In a tiny used bookstore that was just one block up from a dirt road, I discovered that some good soul had unloaded his entire collection of Edgar Rice Burroughs’ “John Carter of Mars” series in Ballantine Paperback. Moved by some impulse, I spent my RC Cola money on the first book, “A Princess of Mars.” I think what struck me was how these books were possessed of magic: they were able to transport me far from this dusty land of relatives who I didn’t know and relatives pretended not to know me to another dusty land of adventure, heroism, nobility, and even love.
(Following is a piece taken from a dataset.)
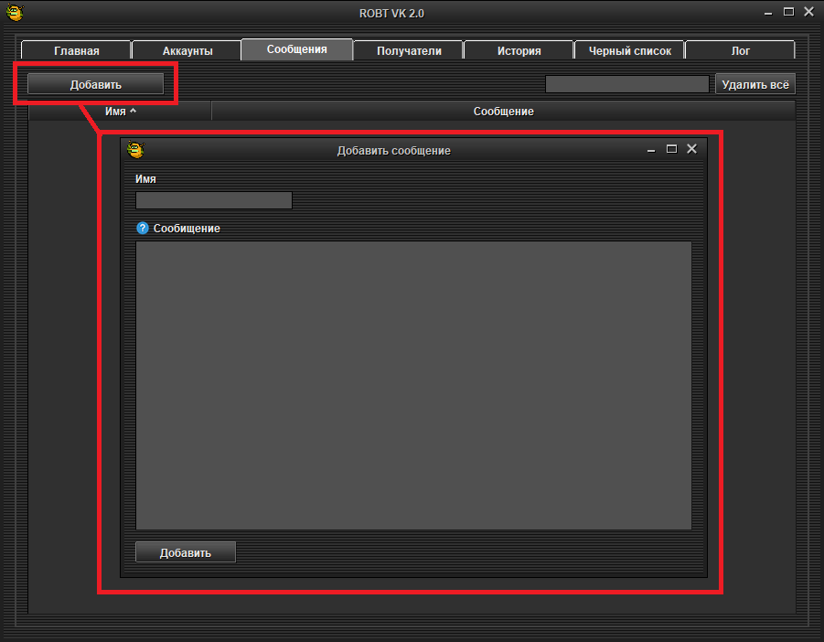The image size is (824, 642).
Task: Open the История tab
Action: (519, 51)
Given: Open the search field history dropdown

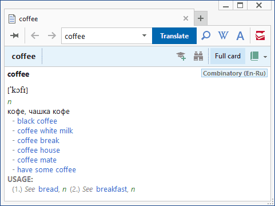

It was the first magic I’d encountered that wasn’t a patent fraud, and when I closed the stiff paperback with the lurid images on the cover, I decided it was the kind of magic I wanted to dedicate the rest of my life to mastering. And, thus, I was saved.
Since then, I’ve never looked back. I’ve written poems, short stories (twice runner-up in the Playboy college fiction contest), plays (winning some regional awards back East and a collegiate Historical Play-writing Award), and screenplays. I’m a member of the WGAw, with one unproduced screenplay sold to Fox Television. Along the way, I’ve done the usual starving artist jobs. Been a janitor, a waiter, a clerk in a bookstore. I was the 61st Aviation Rescue Swimmer in the Coast Guard (all that Tarzan reading wasn’t wasted). I’m also not a bad cook, come to think of it. Currently, I’m a husband, father, and cat-owner. I’m an avid bicyclist and former EMT.
I live in Southern California with my lovely wife. My friends call me “Griff,” my parents call me “Roy,” and my college-age son calls me “Dadman.” It’s a good life. By the Hands of Men, Book Three: The Wrath of a Righteous Man will be released in May, 2016.